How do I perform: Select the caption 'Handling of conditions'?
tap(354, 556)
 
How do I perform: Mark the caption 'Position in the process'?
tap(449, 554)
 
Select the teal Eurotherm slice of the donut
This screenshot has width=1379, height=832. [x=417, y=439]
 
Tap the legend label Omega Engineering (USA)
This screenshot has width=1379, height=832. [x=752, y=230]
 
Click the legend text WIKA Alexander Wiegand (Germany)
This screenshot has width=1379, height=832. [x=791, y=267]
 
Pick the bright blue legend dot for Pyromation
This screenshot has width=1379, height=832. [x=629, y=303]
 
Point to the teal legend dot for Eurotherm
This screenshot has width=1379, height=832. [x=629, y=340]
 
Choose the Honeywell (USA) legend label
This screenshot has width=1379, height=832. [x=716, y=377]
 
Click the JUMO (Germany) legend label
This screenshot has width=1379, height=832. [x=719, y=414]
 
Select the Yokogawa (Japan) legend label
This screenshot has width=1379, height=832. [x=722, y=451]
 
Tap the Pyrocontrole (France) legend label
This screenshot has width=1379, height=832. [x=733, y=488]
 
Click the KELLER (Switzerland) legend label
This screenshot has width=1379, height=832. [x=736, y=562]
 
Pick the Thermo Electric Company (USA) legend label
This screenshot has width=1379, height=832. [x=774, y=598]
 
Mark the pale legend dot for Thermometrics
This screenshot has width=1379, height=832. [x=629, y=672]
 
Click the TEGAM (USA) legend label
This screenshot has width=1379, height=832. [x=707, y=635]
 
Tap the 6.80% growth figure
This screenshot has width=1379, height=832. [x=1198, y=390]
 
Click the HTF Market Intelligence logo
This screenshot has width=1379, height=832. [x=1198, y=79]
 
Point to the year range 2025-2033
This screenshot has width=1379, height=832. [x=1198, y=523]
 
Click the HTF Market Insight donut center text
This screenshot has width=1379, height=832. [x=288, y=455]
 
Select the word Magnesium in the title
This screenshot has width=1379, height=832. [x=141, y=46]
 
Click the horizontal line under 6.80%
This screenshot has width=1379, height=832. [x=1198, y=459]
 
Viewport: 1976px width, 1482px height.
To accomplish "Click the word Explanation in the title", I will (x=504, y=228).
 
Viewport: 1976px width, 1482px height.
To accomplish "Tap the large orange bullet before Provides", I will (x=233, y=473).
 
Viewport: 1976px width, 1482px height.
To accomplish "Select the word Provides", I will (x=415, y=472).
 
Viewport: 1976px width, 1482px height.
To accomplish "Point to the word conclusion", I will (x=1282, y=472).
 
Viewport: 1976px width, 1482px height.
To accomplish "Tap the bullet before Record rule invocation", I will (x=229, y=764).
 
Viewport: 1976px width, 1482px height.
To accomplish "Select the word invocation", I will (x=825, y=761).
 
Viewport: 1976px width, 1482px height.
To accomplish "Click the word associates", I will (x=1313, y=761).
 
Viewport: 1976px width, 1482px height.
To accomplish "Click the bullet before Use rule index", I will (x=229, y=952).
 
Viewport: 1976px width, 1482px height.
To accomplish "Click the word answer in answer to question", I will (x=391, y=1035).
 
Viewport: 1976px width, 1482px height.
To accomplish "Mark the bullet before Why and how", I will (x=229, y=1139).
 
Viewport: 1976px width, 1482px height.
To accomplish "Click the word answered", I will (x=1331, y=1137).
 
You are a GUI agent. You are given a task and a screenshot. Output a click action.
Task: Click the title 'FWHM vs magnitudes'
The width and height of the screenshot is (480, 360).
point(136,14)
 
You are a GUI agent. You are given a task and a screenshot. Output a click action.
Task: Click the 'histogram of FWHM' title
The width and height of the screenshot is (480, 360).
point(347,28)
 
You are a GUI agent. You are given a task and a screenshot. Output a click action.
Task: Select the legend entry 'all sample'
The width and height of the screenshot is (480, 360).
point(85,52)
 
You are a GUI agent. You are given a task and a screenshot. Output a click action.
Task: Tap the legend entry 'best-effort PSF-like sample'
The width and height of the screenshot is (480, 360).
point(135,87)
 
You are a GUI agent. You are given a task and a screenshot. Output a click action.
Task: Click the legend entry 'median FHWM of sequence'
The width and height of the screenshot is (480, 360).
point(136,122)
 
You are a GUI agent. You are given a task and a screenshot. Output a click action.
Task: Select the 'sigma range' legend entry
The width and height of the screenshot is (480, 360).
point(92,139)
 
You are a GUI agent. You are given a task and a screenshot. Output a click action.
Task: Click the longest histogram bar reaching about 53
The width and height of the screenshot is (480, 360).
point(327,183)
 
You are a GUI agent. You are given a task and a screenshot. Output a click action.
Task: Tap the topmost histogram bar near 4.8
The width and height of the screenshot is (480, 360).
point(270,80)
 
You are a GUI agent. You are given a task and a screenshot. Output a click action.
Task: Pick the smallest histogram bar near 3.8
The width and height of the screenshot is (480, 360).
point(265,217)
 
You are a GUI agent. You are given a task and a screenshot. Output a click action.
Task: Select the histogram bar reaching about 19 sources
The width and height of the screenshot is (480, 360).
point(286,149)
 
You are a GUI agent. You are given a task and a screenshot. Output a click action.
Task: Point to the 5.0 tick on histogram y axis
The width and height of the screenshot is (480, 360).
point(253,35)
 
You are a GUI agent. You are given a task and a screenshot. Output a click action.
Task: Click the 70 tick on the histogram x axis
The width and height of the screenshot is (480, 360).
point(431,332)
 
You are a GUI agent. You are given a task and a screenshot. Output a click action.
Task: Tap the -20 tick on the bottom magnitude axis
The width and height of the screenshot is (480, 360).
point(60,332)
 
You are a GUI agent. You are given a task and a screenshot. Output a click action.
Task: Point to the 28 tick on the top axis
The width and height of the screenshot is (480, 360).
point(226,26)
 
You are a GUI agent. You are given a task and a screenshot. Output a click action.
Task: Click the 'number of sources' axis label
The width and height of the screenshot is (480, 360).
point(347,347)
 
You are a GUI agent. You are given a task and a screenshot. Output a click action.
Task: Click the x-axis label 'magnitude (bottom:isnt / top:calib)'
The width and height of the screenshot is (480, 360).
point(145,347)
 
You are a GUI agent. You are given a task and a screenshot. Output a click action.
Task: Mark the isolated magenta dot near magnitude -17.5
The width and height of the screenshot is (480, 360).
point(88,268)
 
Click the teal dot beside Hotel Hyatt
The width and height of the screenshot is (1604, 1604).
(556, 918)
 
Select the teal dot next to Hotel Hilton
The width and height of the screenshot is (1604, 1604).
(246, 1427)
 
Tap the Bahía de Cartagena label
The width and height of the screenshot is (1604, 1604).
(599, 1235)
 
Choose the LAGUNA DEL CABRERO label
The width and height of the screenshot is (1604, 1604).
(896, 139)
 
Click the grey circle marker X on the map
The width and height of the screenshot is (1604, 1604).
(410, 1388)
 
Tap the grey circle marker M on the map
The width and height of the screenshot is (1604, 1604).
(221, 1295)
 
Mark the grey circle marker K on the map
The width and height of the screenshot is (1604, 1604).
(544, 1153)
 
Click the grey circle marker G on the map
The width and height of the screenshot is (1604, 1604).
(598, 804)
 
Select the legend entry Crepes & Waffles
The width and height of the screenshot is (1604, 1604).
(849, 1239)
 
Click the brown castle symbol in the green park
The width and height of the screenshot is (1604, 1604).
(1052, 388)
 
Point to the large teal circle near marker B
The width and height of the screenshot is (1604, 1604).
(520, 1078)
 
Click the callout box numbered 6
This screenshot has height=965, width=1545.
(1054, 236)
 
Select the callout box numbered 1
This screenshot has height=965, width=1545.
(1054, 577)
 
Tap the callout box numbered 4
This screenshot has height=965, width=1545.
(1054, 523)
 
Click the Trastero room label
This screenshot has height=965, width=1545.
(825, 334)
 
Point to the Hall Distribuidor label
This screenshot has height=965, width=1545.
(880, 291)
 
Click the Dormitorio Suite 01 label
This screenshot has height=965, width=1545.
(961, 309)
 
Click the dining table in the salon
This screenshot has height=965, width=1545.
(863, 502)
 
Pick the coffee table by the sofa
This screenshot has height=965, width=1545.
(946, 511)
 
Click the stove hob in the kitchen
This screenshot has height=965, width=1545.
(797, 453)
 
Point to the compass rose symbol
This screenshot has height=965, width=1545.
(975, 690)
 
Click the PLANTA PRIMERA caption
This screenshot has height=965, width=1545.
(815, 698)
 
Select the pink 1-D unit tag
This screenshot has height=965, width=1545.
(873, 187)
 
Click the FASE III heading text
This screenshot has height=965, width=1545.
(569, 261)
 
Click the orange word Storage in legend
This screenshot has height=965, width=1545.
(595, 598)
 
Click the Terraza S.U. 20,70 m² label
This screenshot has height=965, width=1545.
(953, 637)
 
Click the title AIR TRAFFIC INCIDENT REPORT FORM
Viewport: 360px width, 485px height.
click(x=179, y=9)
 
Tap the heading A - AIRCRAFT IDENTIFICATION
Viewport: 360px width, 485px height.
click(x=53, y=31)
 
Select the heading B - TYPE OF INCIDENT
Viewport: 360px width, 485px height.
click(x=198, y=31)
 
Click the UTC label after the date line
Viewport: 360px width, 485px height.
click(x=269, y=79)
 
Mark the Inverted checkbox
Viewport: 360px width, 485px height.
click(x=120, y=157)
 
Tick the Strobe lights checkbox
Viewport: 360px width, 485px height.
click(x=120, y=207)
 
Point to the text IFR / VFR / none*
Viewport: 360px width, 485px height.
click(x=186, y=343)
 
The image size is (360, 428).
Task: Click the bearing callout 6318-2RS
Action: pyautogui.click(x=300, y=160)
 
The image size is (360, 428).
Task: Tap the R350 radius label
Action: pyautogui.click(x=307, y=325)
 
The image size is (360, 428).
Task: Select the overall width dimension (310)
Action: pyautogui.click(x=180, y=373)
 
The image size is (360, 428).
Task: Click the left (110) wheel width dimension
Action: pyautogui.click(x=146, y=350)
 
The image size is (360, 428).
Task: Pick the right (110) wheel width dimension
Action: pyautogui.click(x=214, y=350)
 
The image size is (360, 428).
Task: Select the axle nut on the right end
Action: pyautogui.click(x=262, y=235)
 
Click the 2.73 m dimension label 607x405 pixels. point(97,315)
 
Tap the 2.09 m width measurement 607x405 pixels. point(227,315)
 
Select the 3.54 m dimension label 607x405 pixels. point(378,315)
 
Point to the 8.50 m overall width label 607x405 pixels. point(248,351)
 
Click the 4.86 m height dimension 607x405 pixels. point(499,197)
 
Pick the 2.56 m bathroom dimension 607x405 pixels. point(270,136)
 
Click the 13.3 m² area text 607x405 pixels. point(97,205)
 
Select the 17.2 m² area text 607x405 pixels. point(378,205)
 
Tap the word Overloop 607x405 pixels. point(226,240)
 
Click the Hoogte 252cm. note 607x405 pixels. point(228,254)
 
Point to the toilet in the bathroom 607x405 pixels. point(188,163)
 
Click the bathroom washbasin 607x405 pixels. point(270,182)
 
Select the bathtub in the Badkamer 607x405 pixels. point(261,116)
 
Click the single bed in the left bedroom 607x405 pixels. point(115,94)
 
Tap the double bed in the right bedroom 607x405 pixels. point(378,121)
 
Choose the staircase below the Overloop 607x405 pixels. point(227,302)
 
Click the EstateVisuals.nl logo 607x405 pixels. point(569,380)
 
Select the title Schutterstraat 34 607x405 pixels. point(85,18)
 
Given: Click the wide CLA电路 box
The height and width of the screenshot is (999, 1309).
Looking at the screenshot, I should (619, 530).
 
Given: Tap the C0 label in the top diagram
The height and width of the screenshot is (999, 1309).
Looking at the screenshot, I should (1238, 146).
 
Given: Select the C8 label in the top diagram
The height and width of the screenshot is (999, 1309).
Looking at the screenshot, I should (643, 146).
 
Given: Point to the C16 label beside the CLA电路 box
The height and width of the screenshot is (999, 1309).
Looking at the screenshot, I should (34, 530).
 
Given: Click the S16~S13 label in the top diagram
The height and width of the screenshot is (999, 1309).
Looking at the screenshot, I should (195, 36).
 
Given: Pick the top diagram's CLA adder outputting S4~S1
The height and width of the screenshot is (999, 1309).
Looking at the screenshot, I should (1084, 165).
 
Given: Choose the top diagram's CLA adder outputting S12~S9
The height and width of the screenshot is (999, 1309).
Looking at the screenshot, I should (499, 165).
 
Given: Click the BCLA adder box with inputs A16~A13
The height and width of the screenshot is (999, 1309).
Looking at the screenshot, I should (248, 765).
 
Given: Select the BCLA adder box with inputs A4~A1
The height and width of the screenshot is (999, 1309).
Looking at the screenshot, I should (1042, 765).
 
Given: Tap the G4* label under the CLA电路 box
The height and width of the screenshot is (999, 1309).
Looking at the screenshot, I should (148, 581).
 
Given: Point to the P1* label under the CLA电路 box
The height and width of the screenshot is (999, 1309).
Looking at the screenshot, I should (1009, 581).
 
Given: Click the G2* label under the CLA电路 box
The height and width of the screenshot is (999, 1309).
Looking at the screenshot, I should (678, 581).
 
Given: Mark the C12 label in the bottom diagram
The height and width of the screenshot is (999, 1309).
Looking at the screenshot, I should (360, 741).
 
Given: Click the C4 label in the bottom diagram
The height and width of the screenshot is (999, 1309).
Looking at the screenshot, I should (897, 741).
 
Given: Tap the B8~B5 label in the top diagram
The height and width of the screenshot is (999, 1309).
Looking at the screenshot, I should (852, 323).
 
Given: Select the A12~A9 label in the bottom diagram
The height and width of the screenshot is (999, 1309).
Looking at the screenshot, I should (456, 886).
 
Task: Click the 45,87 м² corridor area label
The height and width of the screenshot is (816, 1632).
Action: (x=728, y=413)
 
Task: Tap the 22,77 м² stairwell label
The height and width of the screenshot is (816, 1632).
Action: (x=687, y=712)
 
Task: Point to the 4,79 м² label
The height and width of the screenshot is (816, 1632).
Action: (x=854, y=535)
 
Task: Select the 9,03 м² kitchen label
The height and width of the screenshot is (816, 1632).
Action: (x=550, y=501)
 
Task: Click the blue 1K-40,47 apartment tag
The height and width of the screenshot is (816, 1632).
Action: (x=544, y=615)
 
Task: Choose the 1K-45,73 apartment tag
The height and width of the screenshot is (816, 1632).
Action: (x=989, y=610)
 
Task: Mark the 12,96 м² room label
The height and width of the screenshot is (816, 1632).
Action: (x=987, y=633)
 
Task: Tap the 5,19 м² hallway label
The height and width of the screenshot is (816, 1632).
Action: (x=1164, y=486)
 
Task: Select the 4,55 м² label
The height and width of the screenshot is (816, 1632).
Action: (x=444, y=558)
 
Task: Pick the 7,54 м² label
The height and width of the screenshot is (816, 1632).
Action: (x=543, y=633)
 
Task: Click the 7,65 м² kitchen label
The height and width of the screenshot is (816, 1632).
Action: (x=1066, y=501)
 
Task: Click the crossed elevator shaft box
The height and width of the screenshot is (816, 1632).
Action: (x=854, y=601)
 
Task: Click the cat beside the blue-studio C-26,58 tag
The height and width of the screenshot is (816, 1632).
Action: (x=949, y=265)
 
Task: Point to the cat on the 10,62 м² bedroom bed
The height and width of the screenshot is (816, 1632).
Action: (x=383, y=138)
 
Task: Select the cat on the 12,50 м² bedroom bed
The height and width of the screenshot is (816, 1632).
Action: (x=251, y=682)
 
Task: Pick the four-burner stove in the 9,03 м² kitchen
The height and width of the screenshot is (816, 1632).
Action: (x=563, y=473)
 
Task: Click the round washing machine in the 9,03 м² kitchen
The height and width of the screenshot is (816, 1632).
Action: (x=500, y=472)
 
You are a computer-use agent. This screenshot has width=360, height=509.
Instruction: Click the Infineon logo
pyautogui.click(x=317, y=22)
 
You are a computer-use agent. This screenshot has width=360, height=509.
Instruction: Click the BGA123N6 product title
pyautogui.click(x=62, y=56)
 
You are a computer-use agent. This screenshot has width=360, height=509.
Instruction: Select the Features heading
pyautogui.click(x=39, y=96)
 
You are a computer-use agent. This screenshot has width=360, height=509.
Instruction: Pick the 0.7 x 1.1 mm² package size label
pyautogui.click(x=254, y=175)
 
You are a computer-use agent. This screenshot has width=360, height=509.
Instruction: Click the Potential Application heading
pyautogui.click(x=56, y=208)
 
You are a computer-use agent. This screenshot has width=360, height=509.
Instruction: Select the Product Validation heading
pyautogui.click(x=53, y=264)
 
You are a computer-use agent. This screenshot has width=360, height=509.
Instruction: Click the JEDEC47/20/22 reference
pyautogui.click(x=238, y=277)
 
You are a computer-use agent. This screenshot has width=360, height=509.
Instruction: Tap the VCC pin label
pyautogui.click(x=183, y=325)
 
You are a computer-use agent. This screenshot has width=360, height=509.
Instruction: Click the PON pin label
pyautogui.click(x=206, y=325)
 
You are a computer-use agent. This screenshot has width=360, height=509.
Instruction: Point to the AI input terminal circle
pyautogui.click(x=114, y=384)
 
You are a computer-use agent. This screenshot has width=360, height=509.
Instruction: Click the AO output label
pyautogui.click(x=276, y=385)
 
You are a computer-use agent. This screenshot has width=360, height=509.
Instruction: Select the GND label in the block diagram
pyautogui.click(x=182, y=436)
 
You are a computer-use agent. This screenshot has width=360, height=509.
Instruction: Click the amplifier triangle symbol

» **Goal of the exercise**: Please render the rows as a JSON list of strings, one string per line and blank lines left out, starting with the first line of the rows and going on through the line containing "This screenshot has width=1379, height=832. [x=1198, y=459]".

» **Correct answer**:
[
  "How do I perform: Select the caption 'Handling of conditions'?",
  "tap(354, 556)",
  "How do I perform: Mark the caption 'Position in the process'?",
  "tap(449, 554)",
  "Select the teal Eurotherm slice of the donut",
  "This screenshot has width=1379, height=832. [x=417, y=439]",
  "Tap the legend label Omega Engineering (USA)",
  "This screenshot has width=1379, height=832. [x=752, y=230]",
  "Click the legend text WIKA Alexander Wiegand (Germany)",
  "This screenshot has width=1379, height=832. [x=791, y=267]",
  "Pick the bright blue legend dot for Pyromation",
  "This screenshot has width=1379, height=832. [x=629, y=303]",
  "Point to the teal legend dot for Eurotherm",
  "This screenshot has width=1379, height=832. [x=629, y=340]",
  "Choose the Honeywell (USA) legend label",
  "This screenshot has width=1379, height=832. [x=716, y=377]",
  "Click the JUMO (Germany) legend label",
  "This screenshot has width=1379, height=832. [x=719, y=414]",
  "Select the Yokogawa (Japan) legend label",
  "This screenshot has width=1379, height=832. [x=722, y=451]",
  "Tap the Pyrocontrole (France) legend label",
  "This screenshot has width=1379, height=832. [x=733, y=488]",
  "Click the KELLER (Switzerland) legend label",
  "This screenshot has width=1379, height=832. [x=736, y=562]",
  "Pick the Thermo Electric Company (USA) legend label",
  "This screenshot has width=1379, height=832. [x=774, y=598]",
  "Mark the pale legend dot for Thermometrics",
  "This screenshot has width=1379, height=832. [x=629, y=672]",
  "Click the TEGAM (USA) legend label",
  "This screenshot has width=1379, height=832. [x=707, y=635]",
  "Tap the 6.80% growth figure",
  "This screenshot has width=1379, height=832. [x=1198, y=390]",
  "Click the HTF Market Intelligence logo",
  "This screenshot has width=1379, height=832. [x=1198, y=79]",
  "Point to the year range 2025-2033",
  "This screenshot has width=1379, height=832. [x=1198, y=523]",
  "Click the HTF Market Insight donut center text",
  "This screenshot has width=1379, height=832. [x=288, y=455]",
  "Select the word Magnesium in the title",
  "This screenshot has width=1379, height=832. [x=141, y=46]",
  "Click the horizontal line under 6.80%",
  "This screenshot has width=1379, height=832. [x=1198, y=459]"
]